Classifying Hand Written Digits

Peter de Boursac

Digits

1) Introduction

In this project I plan to solve the problem of classifying hand written digits. This has many useful applications in real life, such as automatic cheque depositing, and credit card receipt scanning. The input will be a scanned digital image of a digit. This will be a form of supervised learning, since the output of the classifier will be a label corresponding to the digit in the image. 
(Image source: http://nn.cs.utexas.edu/computationalmaps/figures/figures-jpg/14.4.jpg)

2) Method

In the literature there are many suitable methods to solve the hand written digit classification problem. There are over 70 applications of various methods on the data set I plan to use. Methods include, but not limited to:

Papers using these methodologies are all linked to from http://yann.lecun.com/exdb/mnist/

In addition, various methods of preprocessing result in different test error rates.

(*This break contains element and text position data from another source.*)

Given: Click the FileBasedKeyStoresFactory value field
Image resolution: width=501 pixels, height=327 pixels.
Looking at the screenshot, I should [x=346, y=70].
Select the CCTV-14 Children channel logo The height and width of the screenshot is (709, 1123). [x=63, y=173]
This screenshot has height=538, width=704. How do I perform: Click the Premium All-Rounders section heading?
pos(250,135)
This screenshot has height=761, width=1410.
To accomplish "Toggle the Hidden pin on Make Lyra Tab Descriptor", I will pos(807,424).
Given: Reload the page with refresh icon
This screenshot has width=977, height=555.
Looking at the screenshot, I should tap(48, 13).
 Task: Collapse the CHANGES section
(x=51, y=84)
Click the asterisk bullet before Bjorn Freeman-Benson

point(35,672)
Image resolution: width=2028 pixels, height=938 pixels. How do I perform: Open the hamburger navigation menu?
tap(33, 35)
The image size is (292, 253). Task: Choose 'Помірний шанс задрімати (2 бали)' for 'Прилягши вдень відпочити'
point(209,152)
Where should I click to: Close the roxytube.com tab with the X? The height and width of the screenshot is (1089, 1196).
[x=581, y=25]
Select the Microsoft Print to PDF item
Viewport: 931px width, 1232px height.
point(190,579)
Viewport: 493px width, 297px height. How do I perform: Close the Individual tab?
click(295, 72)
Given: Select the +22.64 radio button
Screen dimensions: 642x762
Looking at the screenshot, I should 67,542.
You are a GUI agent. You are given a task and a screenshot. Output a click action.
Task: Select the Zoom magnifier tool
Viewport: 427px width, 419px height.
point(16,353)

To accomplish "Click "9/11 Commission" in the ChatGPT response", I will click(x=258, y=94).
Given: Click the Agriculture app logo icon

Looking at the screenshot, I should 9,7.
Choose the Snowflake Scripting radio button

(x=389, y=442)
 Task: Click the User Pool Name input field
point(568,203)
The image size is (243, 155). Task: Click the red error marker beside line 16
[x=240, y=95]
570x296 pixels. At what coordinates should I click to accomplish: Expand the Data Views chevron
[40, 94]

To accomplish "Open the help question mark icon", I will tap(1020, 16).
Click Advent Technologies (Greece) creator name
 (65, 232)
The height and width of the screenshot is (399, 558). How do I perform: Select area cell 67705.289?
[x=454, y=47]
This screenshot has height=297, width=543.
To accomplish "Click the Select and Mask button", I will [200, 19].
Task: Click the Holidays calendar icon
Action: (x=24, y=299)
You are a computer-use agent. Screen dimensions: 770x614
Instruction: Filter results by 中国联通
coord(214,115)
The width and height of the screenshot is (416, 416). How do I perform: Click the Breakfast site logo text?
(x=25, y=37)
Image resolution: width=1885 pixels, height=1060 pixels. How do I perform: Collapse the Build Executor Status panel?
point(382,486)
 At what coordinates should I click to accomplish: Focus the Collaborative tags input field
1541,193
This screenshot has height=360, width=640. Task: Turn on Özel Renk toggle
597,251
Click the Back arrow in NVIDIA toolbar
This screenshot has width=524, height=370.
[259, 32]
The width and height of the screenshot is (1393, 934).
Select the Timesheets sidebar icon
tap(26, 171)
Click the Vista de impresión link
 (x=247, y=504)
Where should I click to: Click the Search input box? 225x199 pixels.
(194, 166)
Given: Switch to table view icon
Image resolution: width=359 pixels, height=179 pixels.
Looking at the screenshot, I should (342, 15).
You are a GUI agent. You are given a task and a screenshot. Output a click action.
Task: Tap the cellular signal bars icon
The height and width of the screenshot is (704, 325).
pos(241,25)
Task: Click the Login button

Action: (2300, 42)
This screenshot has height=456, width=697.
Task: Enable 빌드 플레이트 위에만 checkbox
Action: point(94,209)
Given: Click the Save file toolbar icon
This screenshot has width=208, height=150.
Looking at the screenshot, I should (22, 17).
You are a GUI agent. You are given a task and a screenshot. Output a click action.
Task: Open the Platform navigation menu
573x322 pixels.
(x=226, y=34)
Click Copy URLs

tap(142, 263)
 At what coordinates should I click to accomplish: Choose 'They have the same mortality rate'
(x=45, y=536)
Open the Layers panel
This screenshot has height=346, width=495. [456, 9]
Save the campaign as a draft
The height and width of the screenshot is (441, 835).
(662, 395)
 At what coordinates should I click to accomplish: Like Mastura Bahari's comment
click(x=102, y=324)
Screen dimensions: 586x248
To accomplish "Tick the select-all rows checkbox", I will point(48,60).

So there are many permutations for each of the classifier algorithms.

3) Data sets

The MNIST database of scanned digits contains 60,000 training data examples, as well as 10,000 test data examples. This should provide me with adequate data to build a robust classifier, and enough test data to have high confidence in my accuracy. Additionally, there are many papers that have used this data set so my results can fairly be compared to the literature. This data is publicly available for download at http://www.mathworks.com/matlabcentral/fileexchange/27675-read-digits-and-labels-from-mnist-database
 

4) Milestone

By the milestone I plan to have evaluated the various methods and settled on one to implement that is sufficiently accurate, but also within the scope of this project. In addition, I plan to have a rudementary implementation of the algorithm, though minor debugging may be necessary. Fortunately, the project is very scalable, since I could expand to non-preprocessed images, or even a string of digits, which relates to the cheque scanning application. Thus, if by the milestone I found that I have accomplished my intitial goal, I can set a new target to continue my work in the same classifier.